Iran, prompted by a decision reached by the Islamic Republic’s Supreme Leader Ayatollah Ali Khamenei and President Hassan Rouhani, is reportedly withdrawing 2,500 Iranian Revolutionary Guards (IRGCs) and Basiji paramilitary combat soldiers deployed to Syria.
This revelation, first reported by Israel’s Channel 2, comes after US Secretary of State John Kerry told lawmakers that Iran has “pulled a significant number of troops” out of Syria, but added that this “doesn’t mean they’re still not engaged and active in the flow of weapons from Syria through Damascus to Lebanon.”
Some news outlets say the 2,500 troops being removed constitutes Iran’s entire force in Syria. However, Channel 2 reports that that nearly 700 military advisers will remain behind to assist Iran’s ally Syrian dictator Bashar al-Assad.
Iran is expected to continue arming and supporting its proxy, the Lebanese-based Hezbollah terrorists group.
The Shiite terrorist group has sustained heavy casualties in Syria.

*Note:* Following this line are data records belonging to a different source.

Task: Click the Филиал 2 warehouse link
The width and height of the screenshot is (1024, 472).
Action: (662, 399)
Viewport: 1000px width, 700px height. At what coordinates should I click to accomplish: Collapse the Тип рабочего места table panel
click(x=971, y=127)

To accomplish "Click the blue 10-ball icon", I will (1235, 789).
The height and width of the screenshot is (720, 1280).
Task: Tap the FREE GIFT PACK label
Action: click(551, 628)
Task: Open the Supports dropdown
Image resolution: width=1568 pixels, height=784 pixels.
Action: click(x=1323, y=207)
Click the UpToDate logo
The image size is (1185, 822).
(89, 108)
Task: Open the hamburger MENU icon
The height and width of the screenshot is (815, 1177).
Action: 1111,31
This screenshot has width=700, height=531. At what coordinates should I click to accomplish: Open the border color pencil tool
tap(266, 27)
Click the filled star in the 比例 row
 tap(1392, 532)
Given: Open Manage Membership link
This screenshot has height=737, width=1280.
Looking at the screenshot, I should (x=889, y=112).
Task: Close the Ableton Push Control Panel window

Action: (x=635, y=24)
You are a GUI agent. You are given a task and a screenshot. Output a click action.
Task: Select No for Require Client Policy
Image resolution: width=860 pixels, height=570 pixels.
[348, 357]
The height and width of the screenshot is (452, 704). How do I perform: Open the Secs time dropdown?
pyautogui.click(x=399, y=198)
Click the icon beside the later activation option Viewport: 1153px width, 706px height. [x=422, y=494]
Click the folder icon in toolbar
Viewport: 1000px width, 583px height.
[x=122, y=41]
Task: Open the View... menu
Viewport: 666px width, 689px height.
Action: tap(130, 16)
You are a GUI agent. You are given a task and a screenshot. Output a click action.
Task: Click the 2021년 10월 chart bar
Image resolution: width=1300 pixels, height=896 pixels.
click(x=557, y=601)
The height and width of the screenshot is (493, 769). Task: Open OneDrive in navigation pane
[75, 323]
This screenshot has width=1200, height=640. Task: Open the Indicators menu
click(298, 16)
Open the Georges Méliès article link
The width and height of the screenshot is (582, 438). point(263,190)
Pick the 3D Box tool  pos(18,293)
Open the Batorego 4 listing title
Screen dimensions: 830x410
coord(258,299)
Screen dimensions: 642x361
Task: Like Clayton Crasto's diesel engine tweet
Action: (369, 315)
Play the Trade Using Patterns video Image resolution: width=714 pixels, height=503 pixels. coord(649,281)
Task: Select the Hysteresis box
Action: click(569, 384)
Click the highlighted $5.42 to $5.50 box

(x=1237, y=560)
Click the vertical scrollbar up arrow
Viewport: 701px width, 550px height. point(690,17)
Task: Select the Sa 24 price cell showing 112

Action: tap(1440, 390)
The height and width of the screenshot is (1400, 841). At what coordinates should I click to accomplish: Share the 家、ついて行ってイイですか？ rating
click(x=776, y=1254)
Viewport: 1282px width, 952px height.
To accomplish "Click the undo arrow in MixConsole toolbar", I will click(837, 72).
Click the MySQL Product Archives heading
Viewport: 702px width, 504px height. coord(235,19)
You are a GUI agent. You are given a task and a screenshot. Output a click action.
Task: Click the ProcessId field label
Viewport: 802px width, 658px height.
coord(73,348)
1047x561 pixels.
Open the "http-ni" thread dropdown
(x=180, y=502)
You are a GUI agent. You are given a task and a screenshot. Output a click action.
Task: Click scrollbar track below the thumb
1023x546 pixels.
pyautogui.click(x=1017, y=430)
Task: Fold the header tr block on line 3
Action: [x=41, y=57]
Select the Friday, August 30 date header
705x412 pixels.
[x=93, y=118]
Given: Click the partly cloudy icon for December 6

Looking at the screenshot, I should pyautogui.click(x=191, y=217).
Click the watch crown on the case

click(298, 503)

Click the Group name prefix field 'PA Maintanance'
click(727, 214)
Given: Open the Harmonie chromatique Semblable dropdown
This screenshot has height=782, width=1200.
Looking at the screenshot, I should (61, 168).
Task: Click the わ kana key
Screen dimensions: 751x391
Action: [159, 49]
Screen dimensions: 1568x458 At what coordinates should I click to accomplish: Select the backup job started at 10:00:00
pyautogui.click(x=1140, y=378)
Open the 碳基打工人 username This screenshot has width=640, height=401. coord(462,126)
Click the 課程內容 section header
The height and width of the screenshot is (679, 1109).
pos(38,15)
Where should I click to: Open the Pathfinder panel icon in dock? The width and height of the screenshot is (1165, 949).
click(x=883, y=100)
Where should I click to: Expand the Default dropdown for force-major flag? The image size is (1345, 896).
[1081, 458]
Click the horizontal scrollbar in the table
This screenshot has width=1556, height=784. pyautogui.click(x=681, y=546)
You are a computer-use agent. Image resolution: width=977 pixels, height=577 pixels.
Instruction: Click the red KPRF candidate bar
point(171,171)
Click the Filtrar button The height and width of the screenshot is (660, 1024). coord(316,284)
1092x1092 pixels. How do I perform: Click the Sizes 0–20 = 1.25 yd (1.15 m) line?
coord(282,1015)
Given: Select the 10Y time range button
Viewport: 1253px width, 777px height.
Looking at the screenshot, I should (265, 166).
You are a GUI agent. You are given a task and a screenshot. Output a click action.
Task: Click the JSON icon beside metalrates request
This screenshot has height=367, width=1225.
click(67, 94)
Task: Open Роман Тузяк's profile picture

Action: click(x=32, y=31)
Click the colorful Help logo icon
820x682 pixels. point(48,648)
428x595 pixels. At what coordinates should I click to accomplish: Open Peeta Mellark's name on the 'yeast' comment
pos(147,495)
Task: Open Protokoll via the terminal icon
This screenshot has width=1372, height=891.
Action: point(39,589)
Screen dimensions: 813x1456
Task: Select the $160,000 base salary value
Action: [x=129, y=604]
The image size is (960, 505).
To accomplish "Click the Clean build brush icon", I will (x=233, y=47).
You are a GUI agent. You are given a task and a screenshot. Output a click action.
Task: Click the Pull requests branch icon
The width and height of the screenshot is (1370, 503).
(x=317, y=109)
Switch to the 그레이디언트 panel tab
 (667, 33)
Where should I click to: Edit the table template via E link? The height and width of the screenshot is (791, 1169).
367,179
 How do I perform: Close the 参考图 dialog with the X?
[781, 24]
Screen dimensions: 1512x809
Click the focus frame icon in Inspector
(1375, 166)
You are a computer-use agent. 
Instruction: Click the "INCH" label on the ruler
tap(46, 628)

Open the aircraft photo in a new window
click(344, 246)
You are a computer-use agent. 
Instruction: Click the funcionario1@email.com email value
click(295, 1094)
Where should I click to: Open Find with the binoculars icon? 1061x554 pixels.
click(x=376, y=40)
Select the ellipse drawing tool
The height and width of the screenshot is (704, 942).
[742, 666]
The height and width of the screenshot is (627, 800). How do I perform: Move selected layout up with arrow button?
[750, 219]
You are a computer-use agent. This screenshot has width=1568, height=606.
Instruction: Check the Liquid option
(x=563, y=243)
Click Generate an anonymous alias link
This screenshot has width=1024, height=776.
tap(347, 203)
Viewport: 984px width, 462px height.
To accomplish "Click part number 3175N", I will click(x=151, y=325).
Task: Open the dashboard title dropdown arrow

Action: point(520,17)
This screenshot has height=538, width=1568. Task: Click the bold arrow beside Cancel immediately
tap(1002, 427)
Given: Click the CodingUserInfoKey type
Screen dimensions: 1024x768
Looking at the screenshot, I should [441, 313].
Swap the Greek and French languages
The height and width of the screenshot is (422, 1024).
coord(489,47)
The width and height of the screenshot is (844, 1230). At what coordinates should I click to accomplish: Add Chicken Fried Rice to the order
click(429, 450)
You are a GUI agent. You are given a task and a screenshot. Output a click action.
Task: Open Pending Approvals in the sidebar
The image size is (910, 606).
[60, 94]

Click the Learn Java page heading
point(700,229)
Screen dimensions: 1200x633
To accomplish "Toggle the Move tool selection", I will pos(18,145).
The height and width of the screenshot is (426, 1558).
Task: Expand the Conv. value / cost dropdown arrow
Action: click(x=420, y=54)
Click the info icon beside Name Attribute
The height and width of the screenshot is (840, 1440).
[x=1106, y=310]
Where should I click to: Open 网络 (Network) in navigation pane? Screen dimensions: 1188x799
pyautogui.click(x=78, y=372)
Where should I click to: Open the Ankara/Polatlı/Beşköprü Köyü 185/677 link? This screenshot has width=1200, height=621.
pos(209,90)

In December, analysts said Hezbollah had lost more than one-third of its fighting forces there, including some 1,300 to 1,500 soldiers
“At least 160 IRGC paramilitary soldiers are believed to have been killed in Syria, six of which were senior officers, and another 300 wounded,” notes Rudaw.
The majority of Iran’s forces have already been pulled out from Syria and the remaining ones are expected to return home shortly, reports Channel 2.
Channel 2 did point out that the decision to remove the forces was made jointly by Iran’s Supreme Leader Khamenei and President Rouhani.
However, no reason for the decision was publicly provided.
Iran has been providing both financial and military aid to the Assad regime since the start of the civil war in March 2011.
“Near the start of the Syrian civil war, it was reported that then-Iranian President Mahmoud Ahmadinejad had personally sanctioned the dispatch of officers from the Iranian Revolutionary Guards to Syria to fight alongside Assad’s troops,” reports Arutz Sheva 7.
“Iran, however, has continuously rejected allegations that it has any fighters on the ground in Syria,” it adds. “Deputy Foreign Minister Hossein Amir-Abdollahian insisted several months ago that Tehran only has ‘military advisors’ in the war-torn country.”
While Israel’s Prime Minister Benjamin Netanyahu welcomed the ceasefire on Sunday, he warns that Israel will not allow a “terror front in the Golan Heights,” reports i24 News.
The fragile truce is in effect, with battle zones across the war-torn country largely stable for the first time since the civil war started five years ago, despite some sporadic breaches.
“We welcome the efforts to achieve a cease-fire in Syria,” Netanyahu said, but warned that any agreement must “include the cessation of Iranian aggression against Israel from Syrian territory.”
“Israel will not agree to transfer weapons to Hezbollah and we will not create a terror front in the Golan Heights, Netanyahu declared.
“These were the red lines we have set and which remained red lines of the state of Israel,” he noted.